DIRECTION:
In the entries from the line containing "This screenshot has width=702, height=560." through the final line, inclusive, replace "dropdown" with "drop-down". Keep everything else unchanged and return only those lines.

STORED DATA:

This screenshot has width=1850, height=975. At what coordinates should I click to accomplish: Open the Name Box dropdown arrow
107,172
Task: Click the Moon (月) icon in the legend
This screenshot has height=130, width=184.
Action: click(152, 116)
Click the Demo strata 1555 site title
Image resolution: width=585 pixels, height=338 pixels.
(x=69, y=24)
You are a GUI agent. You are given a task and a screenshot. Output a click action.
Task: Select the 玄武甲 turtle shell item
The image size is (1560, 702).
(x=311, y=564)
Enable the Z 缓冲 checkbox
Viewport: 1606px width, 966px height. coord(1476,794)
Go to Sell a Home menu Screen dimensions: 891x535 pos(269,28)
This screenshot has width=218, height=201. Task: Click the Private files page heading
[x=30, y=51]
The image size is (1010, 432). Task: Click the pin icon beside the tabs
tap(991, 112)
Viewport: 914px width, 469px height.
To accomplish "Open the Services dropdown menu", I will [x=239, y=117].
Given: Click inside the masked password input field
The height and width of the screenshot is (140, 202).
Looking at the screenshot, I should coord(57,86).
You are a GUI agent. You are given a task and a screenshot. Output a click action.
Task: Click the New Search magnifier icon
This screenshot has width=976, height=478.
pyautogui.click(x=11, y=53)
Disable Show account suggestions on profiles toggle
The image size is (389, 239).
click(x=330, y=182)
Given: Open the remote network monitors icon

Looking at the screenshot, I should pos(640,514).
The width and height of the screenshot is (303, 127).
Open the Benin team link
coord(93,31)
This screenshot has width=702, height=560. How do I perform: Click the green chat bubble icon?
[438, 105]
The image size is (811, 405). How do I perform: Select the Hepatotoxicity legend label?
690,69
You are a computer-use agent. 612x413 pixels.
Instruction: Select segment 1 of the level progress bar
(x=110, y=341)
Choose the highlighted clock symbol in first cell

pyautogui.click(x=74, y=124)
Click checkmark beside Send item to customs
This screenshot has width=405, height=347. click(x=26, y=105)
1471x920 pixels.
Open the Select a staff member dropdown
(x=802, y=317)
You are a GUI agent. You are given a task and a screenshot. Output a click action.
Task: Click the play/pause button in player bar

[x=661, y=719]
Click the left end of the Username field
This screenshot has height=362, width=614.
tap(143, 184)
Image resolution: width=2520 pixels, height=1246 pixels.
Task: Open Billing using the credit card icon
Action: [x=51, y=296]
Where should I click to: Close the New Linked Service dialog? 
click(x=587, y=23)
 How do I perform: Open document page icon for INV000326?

OUTPUT OF THE EXERCISE:
This screenshot has width=702, height=560. How do I perform: Click the green chat bubble icon?
[438, 105]
The image size is (811, 405). How do I perform: Select the Hepatotoxicity legend label?
690,69
You are a computer-use agent. 612x413 pixels.
Instruction: Select segment 1 of the level progress bar
(x=110, y=341)
Choose the highlighted clock symbol in first cell

pyautogui.click(x=74, y=124)
Click checkmark beside Send item to customs
This screenshot has width=405, height=347. click(x=26, y=105)
1471x920 pixels.
Open the Select a staff member drop-down
(x=802, y=317)
You are a GUI agent. You are given a task and a screenshot. Output a click action.
Task: Click the play/pause button in player bar

[x=661, y=719]
Click the left end of the Username field
This screenshot has height=362, width=614.
tap(143, 184)
Image resolution: width=2520 pixels, height=1246 pixels.
Task: Open Billing using the credit card icon
Action: [x=51, y=296]
Where should I click to: Close the New Linked Service dialog? 
click(x=587, y=23)
 How do I perform: Open document page icon for INV000326?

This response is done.